I went there thinking I already had the gig, so I was going to show them how fast I could play the drums. I blasted through a couple of songs. Stevie Salas stopped me and said, "Hey. Did you listen to the tempo of these songs?" I was like, "Yeah! I know all of them". But he told me I didn’t know them. He took me outside and told me to listen to the music and think about the way it was played and the tempo, and to not play drum solos. He gave me another chance, so I went back to my parents' house for a week and studied the songs a little bit. I got what he said – a little bit. 

A week later, we played through the songs and he wasn’t happy. He said I wasn’t ready for this gig, but, he said he saw something in me and gave me the job. He said, "I’m going to bust your fucking ass", but I didn’t care. I was going to Europe. $375 a week, a bunk on a bus and  trip to Europe. But that following month in rehearsals, he wore me out. There’d be times when I wasn’t sure if I’d be coming back the next day. He’d be like, "too fast!" or "too slow", just like the teacher guy in Whiplash. It was intense. 

A month before we went on tour, I was in a garage playing. Then I was out on stage in front of thousands of people, on the same stage that Aerosmith would be on in a couple of hours. Stevie Salas would be screaming in my face during the shows, "This ain’t no high school gig!" and would tell me he thought I should probably go home. He tortured me! Fucking tortured me! For six months. And I still love him. He’ll always be one of my mentors, like Dave [Grohl]. He was the one guy who beat it into my brain that I wasn’t the best drummer in the world, that I have work to do. But he said I had something that couldn’t be taught. A lot of it has been luck – being at the right place at the right time – and hard work. He ripped my ego out of my body and put it back the way it should have been. I still talk to him every couple of months. He comes to shows and I’ll get nervous.
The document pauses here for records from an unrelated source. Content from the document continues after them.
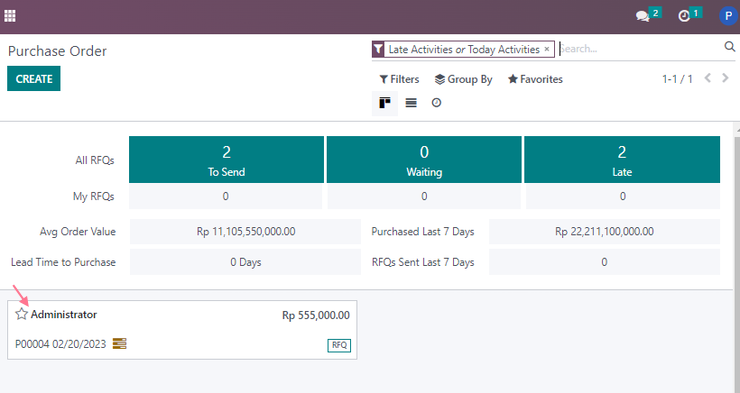
Task: Select the To Send RFQs tile
Action: (x=227, y=160)
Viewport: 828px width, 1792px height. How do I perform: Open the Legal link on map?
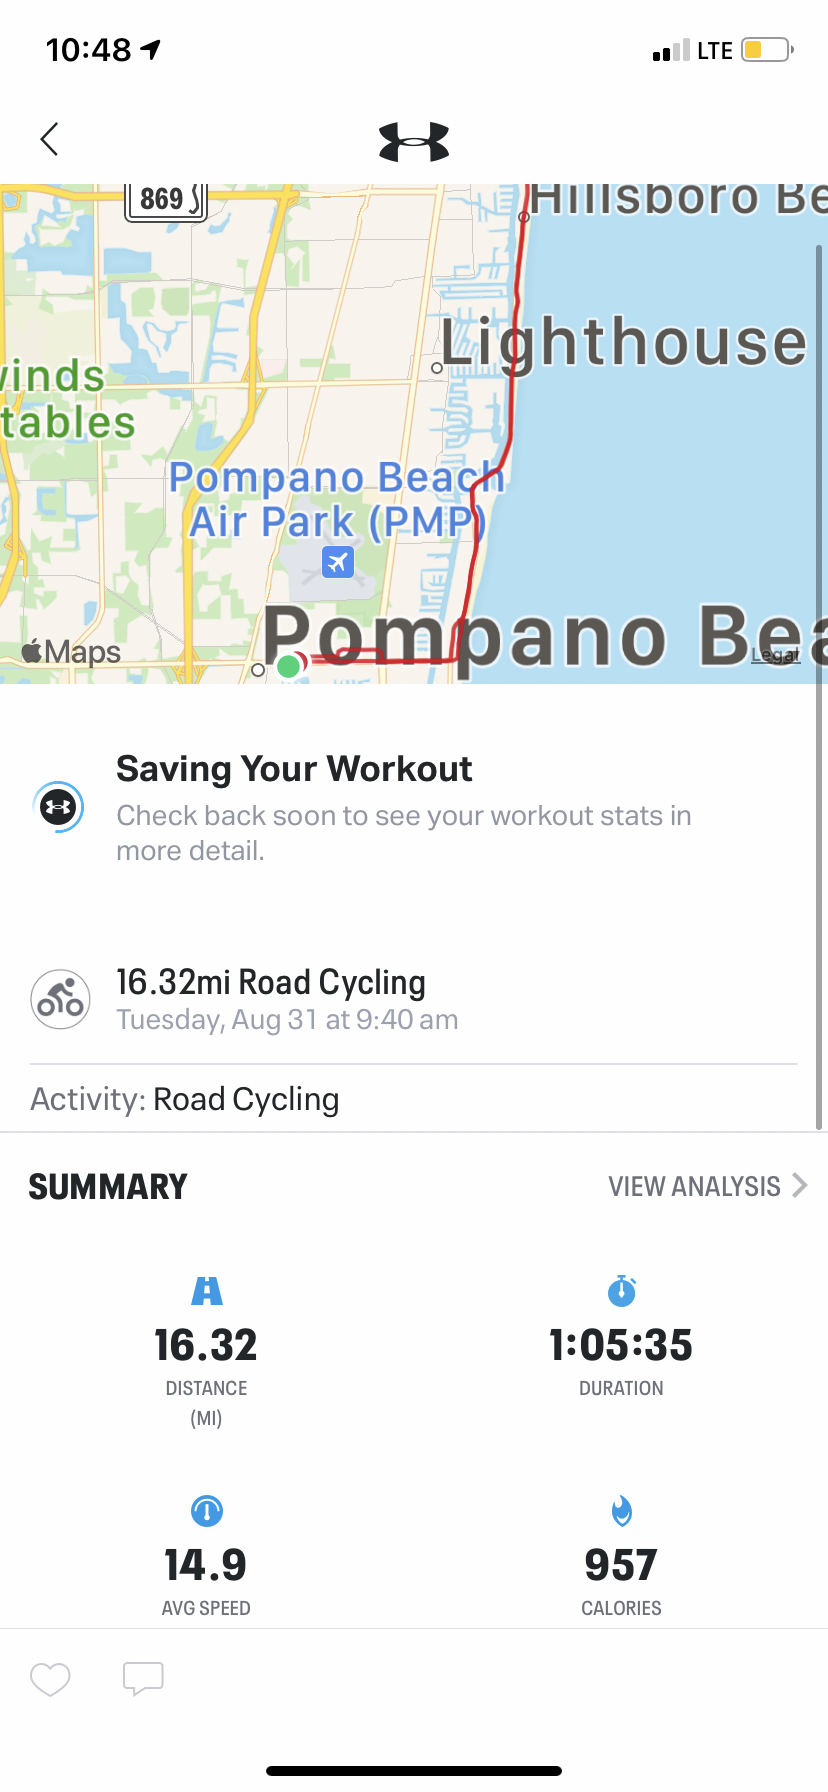pos(776,655)
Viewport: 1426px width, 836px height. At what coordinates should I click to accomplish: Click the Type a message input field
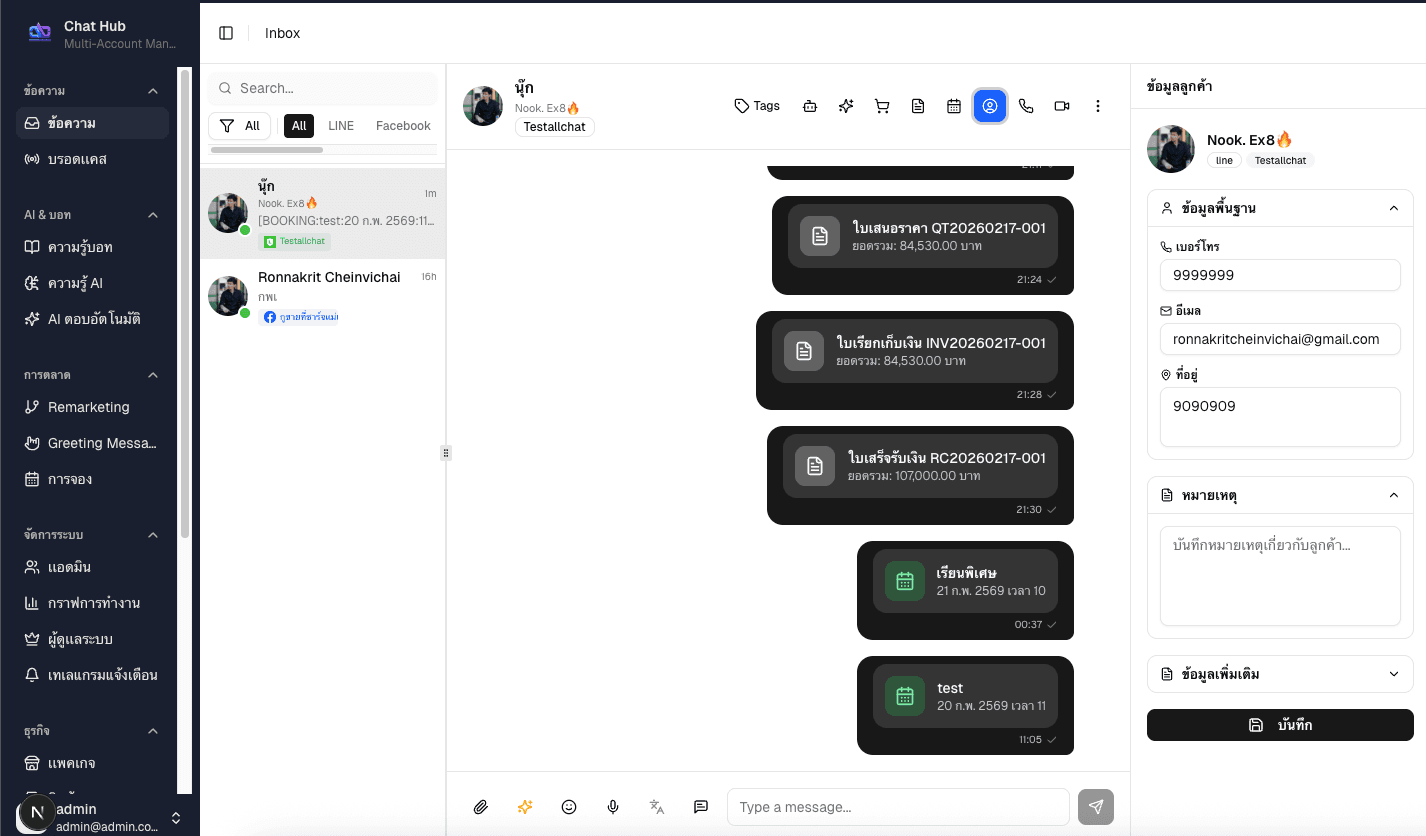[897, 807]
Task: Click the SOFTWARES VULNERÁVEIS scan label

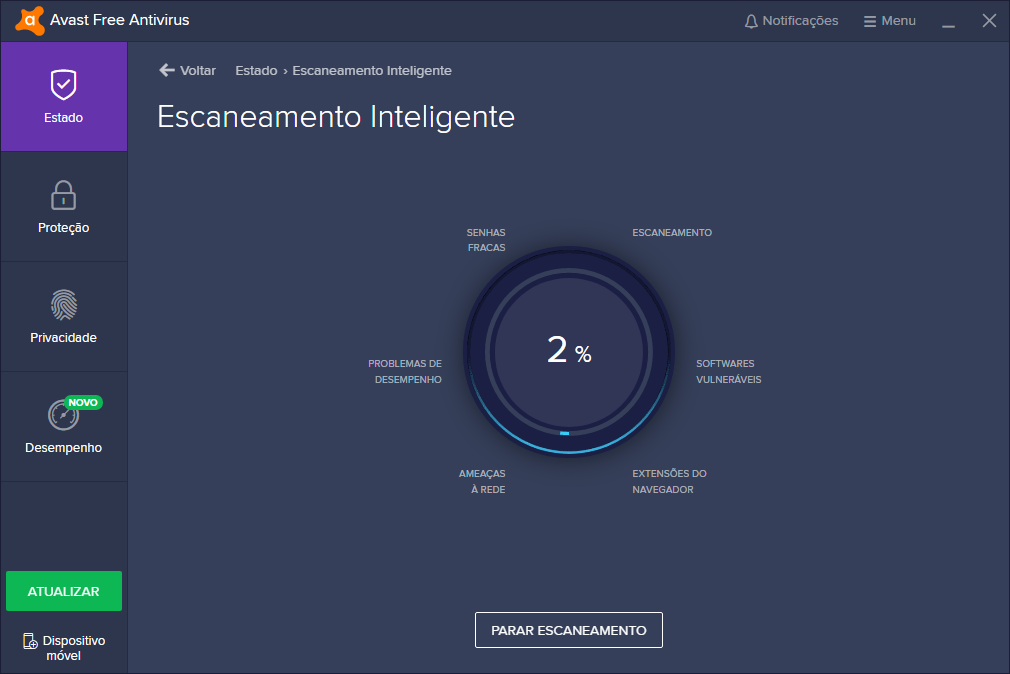Action: point(728,371)
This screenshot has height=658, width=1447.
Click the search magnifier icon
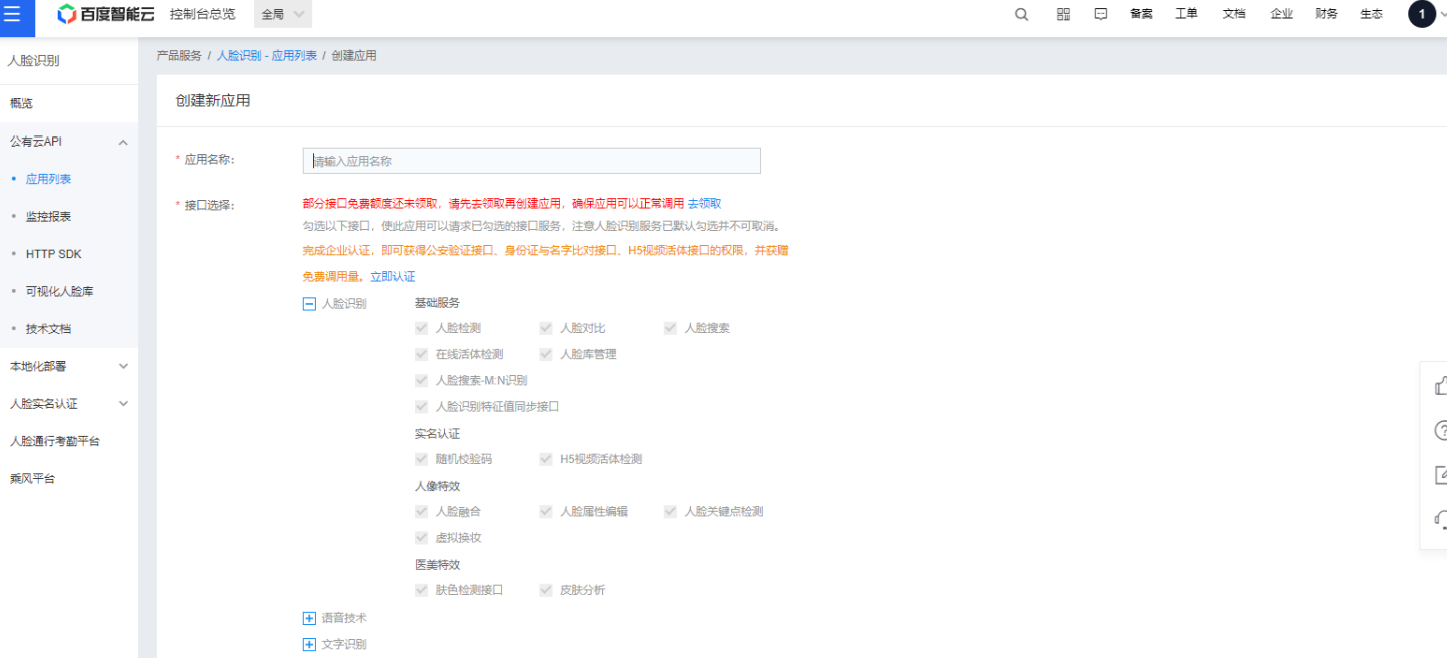pyautogui.click(x=1021, y=14)
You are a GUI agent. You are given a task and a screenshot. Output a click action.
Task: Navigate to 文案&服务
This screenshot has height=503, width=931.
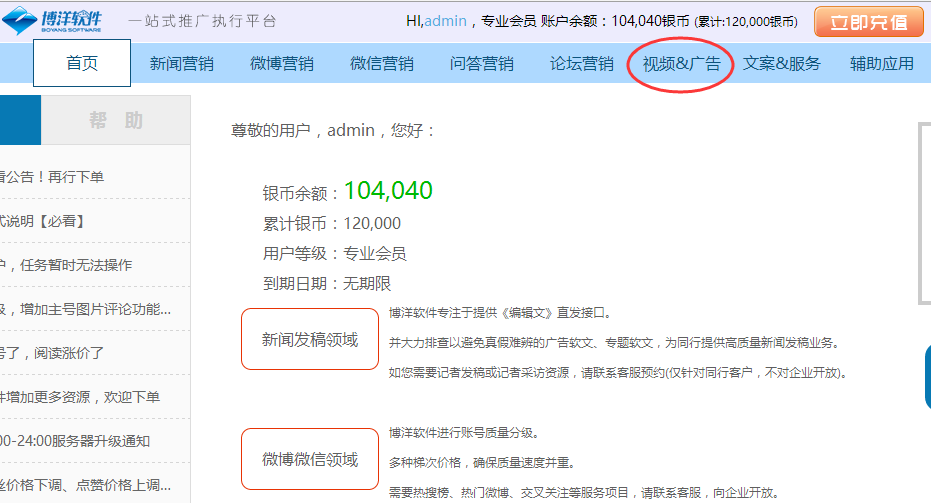pos(781,64)
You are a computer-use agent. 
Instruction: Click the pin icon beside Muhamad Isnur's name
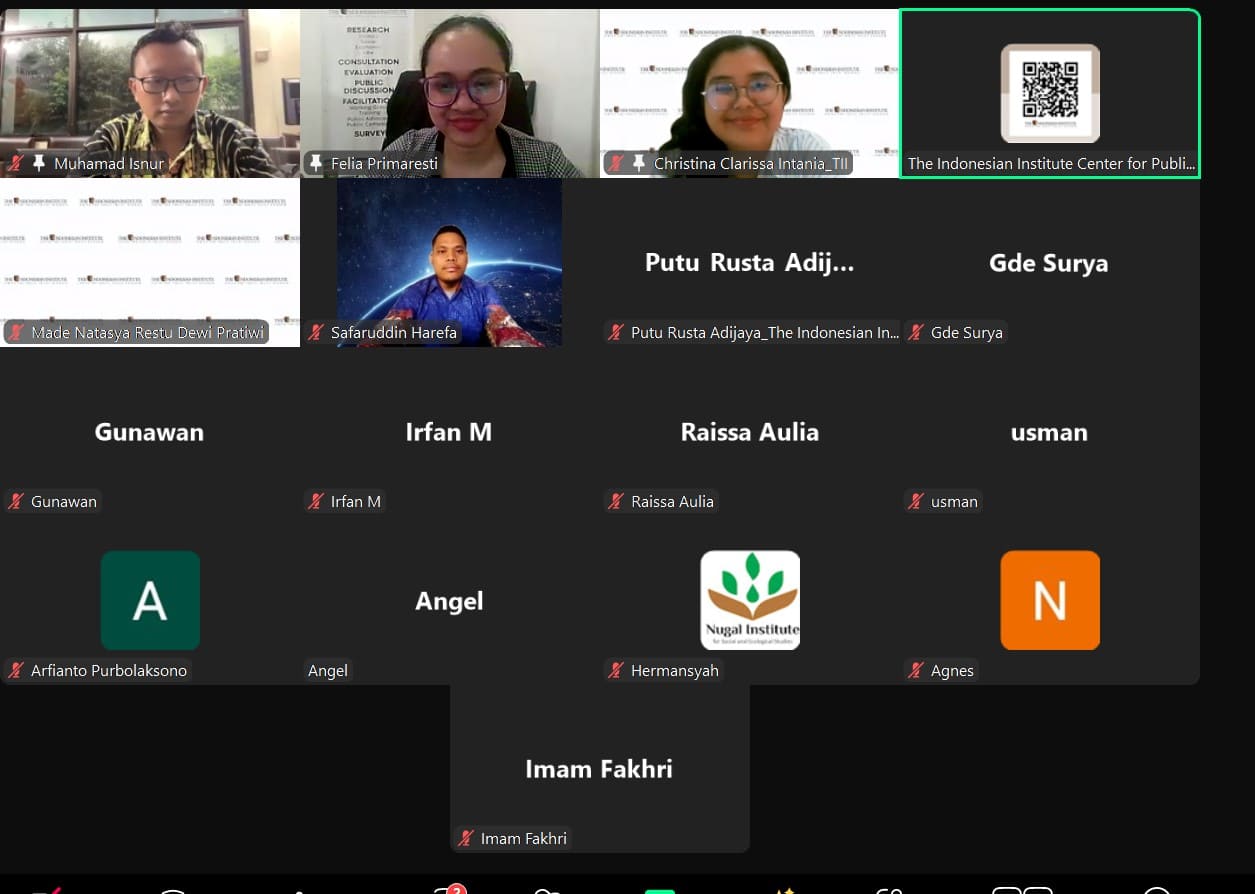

I think that’s the point of that movie. You’ve got to have someone pushing you. If you think everything’s great, then you’re not going to push yourself. 

Nowadays, kids are raised differently to our parents. My dad grew up in a time when eating was the most important thing of the day. He looked at us like we were soft. The thing is, people will say the teacher [JK Simmons] is a bald motherfucker and pushed him too hard and he was mean. But everyone wants everything easy. I want everything easy! Kids want to open up a computer and have everything sitting there for them. 

Now, by telling you my story, I don’t want people to think I’m a mean old man. "These kids today don’t know what hard work is…" I know there are kids who work harder than I ever will. But Whiplash was a good story and a good reminder that there’s always someone around the corner who’s trying to do what you do and nothing good should come easily. 

What did I think of the playing in the film? There’s no way the actor [Miles Teller] was playing those drums for real. I think he did a good job of syncing his playing. He looked like he could be a drummer, but the way he was playing looked like he would've played for a band like… The Strokes, who I love, totally. I could be wrong, but jazz drummers have a certain thing going on. I’m not really a jazz guy. I’ve gone into the fusion world a few times but I enjoy it on a level.

His character, Andrew, was very driven. Did I have the same drive as the young jazz drummer when I was younger? No, not the same. His passion and dedication was one of the things I found interesting about the film. Jazz players are really into it for the music. I had friends who were amazing surfers or amazing athletes. I didn’t have any of that. Then I found drums and connected with them right away. Music touched me emotionally when I was young and I love rock ’n’ roll. But do I think about drums all the time? Fuck no!

So I’ll give Whiplash a 10. It had music, a little romance, some fighting and incredible drumming. Go see it.

Whiplash is out in the UK on January 16.